A few of my personal favorites:
-Ida B. Wells, who sued (and won, which was overturned) a railroad for making her give up her seat some 70 years before Rosa Parks refused to move on the bus. She went on to publish and agitate on the topic of lynching, and successfully encouraged black folk to leave the southern apartheid states. She tore it up with more than a few women in the temperance movement over white feminists refusal to deal head on with racial issues.
-A. Phillp Randolph, an atheist socialist who unionized the Pullman car workers and agitated to end military segregation. I don't think you can understand American civil rights history without understanding the Pullman car workers.
-Bayard Rustin, a openly gay black Quaker (born just up the road from my hometown!) who coaxed and counseled the then-armed Dr. King to the message of nonviolent resistance and started the Freedom Rides. Please note that homosexuality was illegal in most of his lifetime, yet he was uncloseted. A hero in every way.
-Fanny Lou Hamer, a righteously loud Christian organizer who was certain she had god on her side. When we sing We Shall Overcome, we do her honor. Of course, Billy Graham was equally sure that god was on his side, but whatever. Fanny Lou's personal history and charisma, along with her belief that civil rights needed to be a multiracial movement, makes me love her.
-Shirley Chisolm, who survived three assassination attempts when she ran for president in 1972. She's as much as a feminist hero as a civil rights hero, which earns her at least triple importance. She worked hard for kids, women and the urban poor...and Nixon, of course, vetoed her most important bill.
-Melvin Tolson, a poet and professor who's probably best known for his work with the Wiley Forensic Society (subject of The Great Debaters movie with Whitaker and Washington and produced by Oprah). I think it's more interesting that he was the poet laureate of Liberia and wrote a book-length epic poem called Libretto for the Republic of Liberia. (I hoped to link to the text online, for those of you interested in reading a book-length poem in your few minutes of blog perusal time, but couldn't find it. But it's available for purchase here and there, if you are so inclined.)
-This last one is more an exercise in frustation for me.
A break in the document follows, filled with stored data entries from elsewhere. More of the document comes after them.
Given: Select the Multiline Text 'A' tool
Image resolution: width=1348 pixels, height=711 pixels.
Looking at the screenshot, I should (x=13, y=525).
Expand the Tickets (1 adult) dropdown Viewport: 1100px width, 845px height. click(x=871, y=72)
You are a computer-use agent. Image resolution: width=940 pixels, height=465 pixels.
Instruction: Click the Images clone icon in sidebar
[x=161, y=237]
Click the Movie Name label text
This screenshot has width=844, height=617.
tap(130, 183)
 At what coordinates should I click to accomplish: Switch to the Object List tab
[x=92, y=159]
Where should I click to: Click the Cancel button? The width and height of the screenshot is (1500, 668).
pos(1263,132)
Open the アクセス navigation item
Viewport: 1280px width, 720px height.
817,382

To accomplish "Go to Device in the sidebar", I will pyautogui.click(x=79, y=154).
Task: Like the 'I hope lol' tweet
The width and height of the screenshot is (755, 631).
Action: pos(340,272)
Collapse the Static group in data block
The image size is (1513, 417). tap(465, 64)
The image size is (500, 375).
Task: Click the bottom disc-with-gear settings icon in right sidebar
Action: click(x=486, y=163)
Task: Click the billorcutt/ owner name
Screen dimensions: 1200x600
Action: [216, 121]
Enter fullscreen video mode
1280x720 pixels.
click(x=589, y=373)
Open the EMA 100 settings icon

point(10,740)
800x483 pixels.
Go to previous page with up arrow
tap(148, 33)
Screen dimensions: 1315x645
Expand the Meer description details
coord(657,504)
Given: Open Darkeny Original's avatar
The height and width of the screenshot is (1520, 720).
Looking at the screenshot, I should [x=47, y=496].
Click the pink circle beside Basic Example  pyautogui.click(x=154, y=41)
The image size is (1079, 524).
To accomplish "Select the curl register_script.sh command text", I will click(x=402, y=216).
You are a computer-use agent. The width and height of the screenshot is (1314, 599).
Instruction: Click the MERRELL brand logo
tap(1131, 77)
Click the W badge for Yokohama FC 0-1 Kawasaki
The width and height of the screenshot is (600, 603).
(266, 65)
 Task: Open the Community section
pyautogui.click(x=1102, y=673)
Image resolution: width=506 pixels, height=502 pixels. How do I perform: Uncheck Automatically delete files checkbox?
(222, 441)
A few months back, I stumbled across an interesting fellow; a white guy (Jewish? Quaker? I don't recall.) who's been teaching nonviolent resistance in this country for decades. He was, at least as of about eight months ago, still alive, and a professor emeritus somewhere. In case it's not obvious already, I didn't write his name down, or at least write it down in a place I can now find. The school he's affiliated with isn't a coastal state, but that just means "somewhere in the Louisiana Purchase" which is more unhelpful vagueness. I found him interesting because I'd never heard of him before, and he's about a zillion years old and still active, and it struck me that he's pretty damn important in any civil rights narrative and dammit, we should all know who he is. I am both annoyed and ashamed that Mr. Who The Hell Knows will continue to live in relative oblivion, thanks to my lazy/disorganized discovery.